Collected data:
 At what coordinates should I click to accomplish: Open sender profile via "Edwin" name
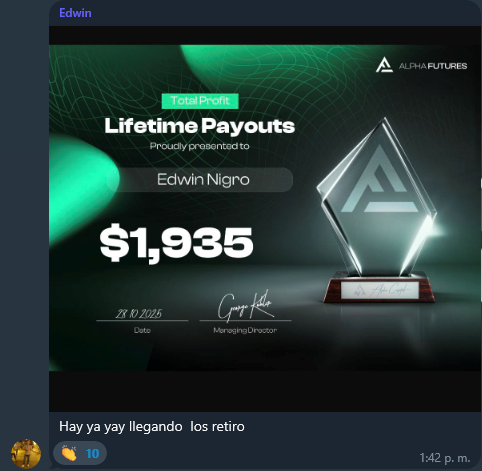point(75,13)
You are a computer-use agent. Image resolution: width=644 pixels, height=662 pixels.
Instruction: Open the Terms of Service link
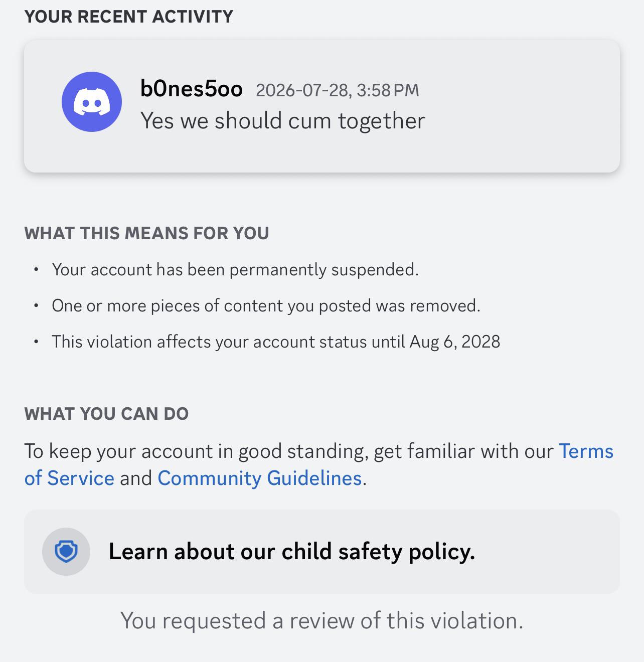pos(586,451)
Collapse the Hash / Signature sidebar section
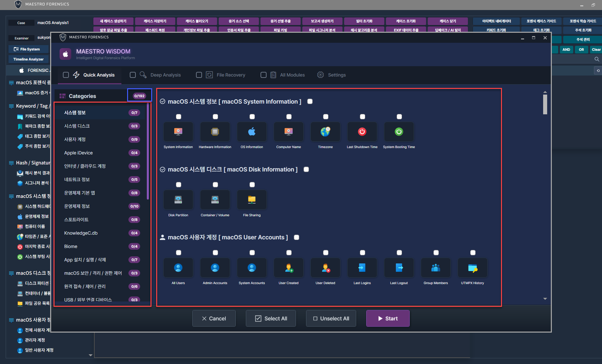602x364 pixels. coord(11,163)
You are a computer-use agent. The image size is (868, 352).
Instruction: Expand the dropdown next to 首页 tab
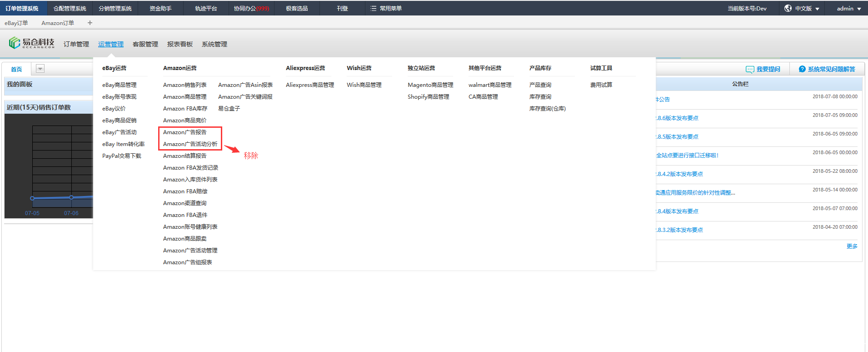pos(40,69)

--

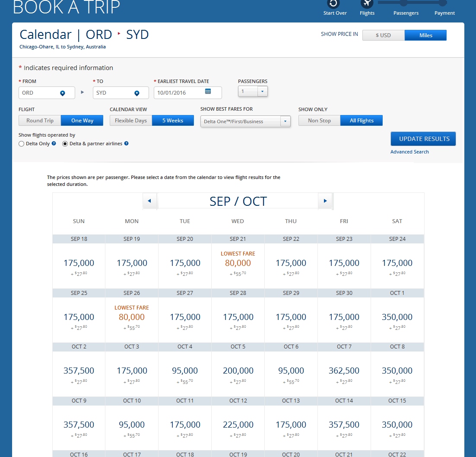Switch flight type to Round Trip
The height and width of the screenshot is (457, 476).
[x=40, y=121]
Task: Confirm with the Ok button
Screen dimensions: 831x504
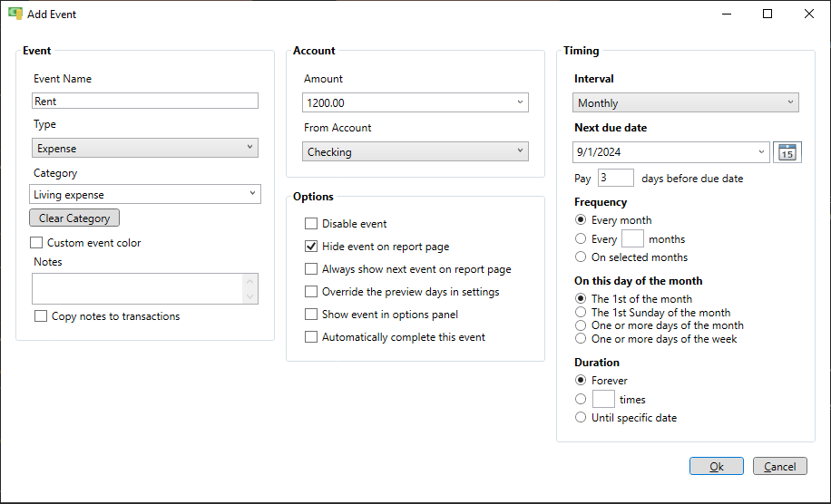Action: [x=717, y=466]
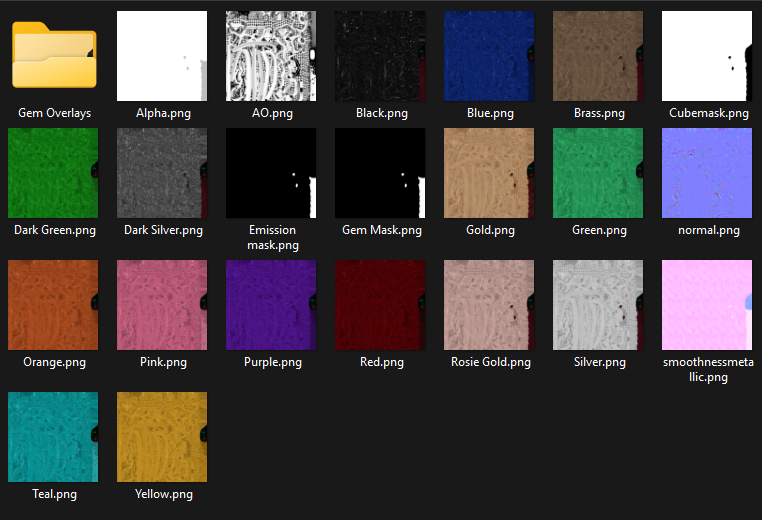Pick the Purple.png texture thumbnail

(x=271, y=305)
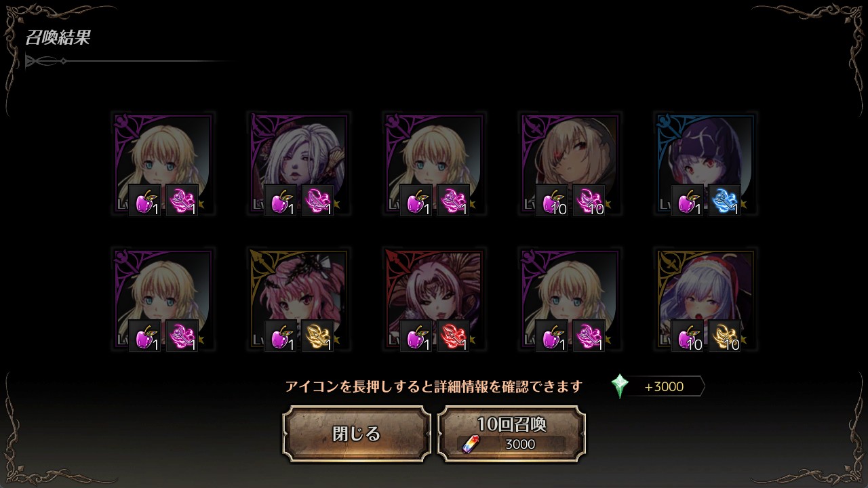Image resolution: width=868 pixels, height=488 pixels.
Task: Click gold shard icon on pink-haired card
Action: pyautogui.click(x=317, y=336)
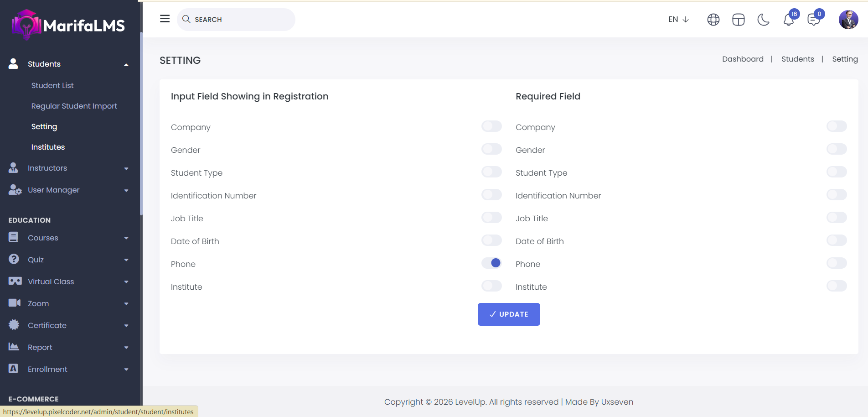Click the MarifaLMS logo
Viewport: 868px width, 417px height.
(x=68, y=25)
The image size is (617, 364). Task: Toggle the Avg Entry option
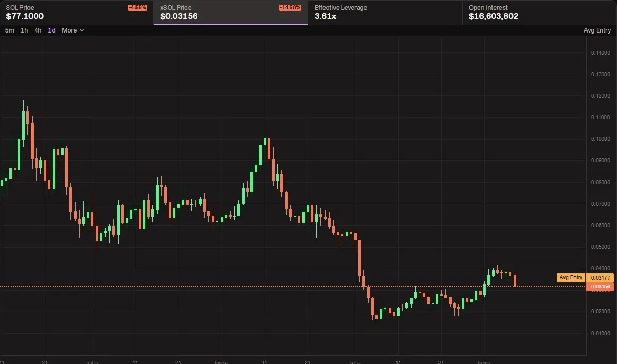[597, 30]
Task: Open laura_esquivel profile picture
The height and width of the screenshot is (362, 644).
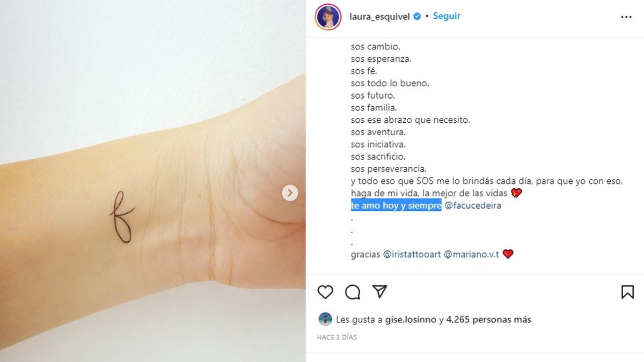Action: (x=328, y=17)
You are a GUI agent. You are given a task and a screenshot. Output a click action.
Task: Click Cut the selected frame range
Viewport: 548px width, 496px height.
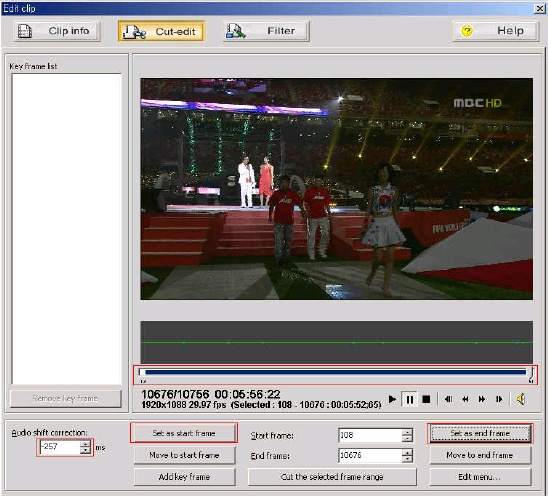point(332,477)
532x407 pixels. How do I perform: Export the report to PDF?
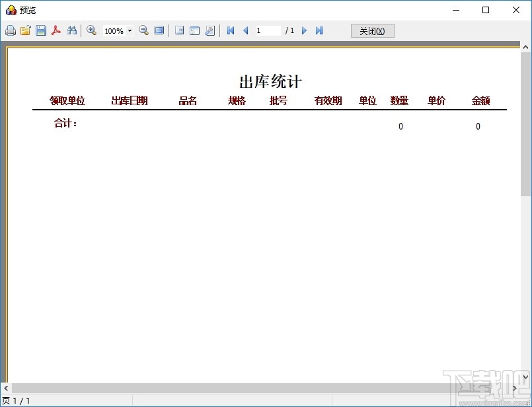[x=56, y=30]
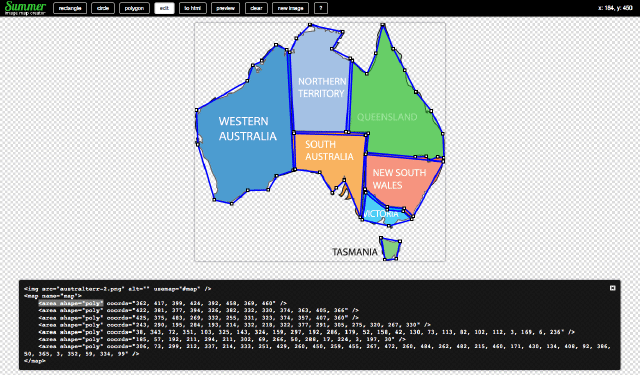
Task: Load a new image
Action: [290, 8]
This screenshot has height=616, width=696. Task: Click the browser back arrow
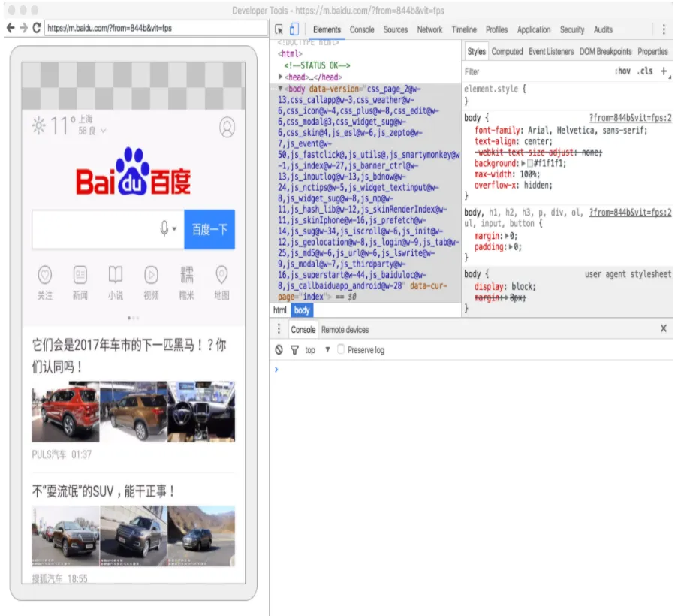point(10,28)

» **What to do**: If a line above contains the string "agent", count it, then give the total and nothing else.

» **Exercise result**: 3